Tasks to perform ▸
**a)** According to the Duolingo case study, what do the app's current metrics fail to tell learners?
**b)** Continue the Duolingo case study from the point where it stops.

Source document ▸
— BEGIN —

Duolingo
Helping language learners view their progress in a clearer and more meaningful way.
Project Overview
Project Brief
How can we help Duolingo users see their language learning progress?
My Role
UX researcher, UX designer
Duration
80 hours
Background Info
Duolingo is one of the most popular language learning apps currently on the market. I’ve used it for years and, while I generally enjoy it, I was curious to explore potential improvements.
Disproving Early Assumptions
As an avid Duolingo user, I had felt how demotivating it could be to lose a long streak. I wanted to know if other learners experienced this problem too, but my early user interviews uncovered a more important problem.
“I’m not really any closer to being fluent than I was six months ago”
Losing a long streak wasn’t nearly as motivation-crushing as not knowing if you were really improving. Duolingo currently relies heavily on gamification to keep learners engaged.
Streak: how many days in a row you’ve used the app
Experience: earn XP by completing lessons
Leaderboard: compete against other learners
Quests: new ways to earn gems each day
But these metrics only show you how much you use Duolingo. They don’t tell you anything about your language proficiency. For a language learning app, that’s a pretty serious and urgent problem to address!

— END —

Saved data entries:

— BEGIN —

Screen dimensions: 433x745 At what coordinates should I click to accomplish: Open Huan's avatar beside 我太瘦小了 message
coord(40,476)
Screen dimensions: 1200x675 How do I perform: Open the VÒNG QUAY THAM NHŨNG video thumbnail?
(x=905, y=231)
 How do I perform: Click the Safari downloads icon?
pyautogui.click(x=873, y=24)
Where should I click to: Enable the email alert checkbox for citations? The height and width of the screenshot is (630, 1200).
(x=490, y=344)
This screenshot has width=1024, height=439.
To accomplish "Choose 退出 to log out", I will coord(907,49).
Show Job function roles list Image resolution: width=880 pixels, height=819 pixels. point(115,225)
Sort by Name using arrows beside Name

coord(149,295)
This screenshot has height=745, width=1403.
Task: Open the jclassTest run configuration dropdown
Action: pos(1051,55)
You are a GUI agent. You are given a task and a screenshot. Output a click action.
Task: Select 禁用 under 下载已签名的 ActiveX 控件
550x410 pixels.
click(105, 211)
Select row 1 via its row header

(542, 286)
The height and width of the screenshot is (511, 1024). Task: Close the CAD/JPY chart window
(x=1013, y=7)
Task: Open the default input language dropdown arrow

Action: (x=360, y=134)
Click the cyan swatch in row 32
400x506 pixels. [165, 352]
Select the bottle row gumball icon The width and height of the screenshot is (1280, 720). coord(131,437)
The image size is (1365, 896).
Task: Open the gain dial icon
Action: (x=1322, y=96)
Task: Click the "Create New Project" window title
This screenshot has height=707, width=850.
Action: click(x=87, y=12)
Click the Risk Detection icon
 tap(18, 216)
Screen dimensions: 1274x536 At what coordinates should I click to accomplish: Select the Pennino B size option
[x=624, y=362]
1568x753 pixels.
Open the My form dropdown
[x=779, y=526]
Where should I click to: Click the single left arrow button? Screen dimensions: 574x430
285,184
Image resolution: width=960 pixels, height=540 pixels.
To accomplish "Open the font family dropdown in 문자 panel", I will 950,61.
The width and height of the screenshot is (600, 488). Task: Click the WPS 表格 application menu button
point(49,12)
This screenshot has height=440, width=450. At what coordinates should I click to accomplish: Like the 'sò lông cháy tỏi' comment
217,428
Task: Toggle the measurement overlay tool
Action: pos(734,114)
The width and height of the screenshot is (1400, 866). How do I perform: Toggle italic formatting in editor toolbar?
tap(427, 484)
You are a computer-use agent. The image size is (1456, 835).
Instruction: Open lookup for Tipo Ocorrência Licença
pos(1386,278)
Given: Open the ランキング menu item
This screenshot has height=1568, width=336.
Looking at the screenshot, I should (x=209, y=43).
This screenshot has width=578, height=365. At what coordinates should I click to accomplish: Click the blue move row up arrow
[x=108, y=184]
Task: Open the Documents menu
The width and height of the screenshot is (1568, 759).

— END —

Answers provided ▸
**a)** They don't tell learners anything about their language proficiency.

**b)**
Learners feel like they’re getting better at using Duolingo, not at speaking a language.
Problem: losing a long streak hurts motivation
Problem: learners don’t know if their language skills are improving
Learners enjoy using Duolingo - it’s fun! They get lots of cool stats, but none of these really show how much they’re learning.
Solution: provide a way for learners to measure and view their language learning progress
Learners need a clearer and more meaningful way to see their progress. They want to feel like their language skills are actually improving! By testing proficiency at regular intervals and then comparing these results, learners can compare their results to see how much they’re learning.
Understanding the Problem
Research Methods
Competitor analysis: I analyzed three direct competitors and two indirect competitors to figure out how other products go about measuring and showing learning progress
Subject matter expert interview: I interviewed a learning expert to learn more about why measuring language learning progress is so challenging
User research interviews: I conducted four interviews with current Duolingo users to understand what meaningful progress indicators look like to them
Does anyone measure learning progress effectively?
The short answer is, not really. The competitors I researched faced a similar stumbling block to Duolingo: they measure how much people are using the product rather than how much they’re learning.
Why is measuring learning progress so difficult?
According to the learning expert I interviewed, there are good reasons why so few apps actually show learning progress.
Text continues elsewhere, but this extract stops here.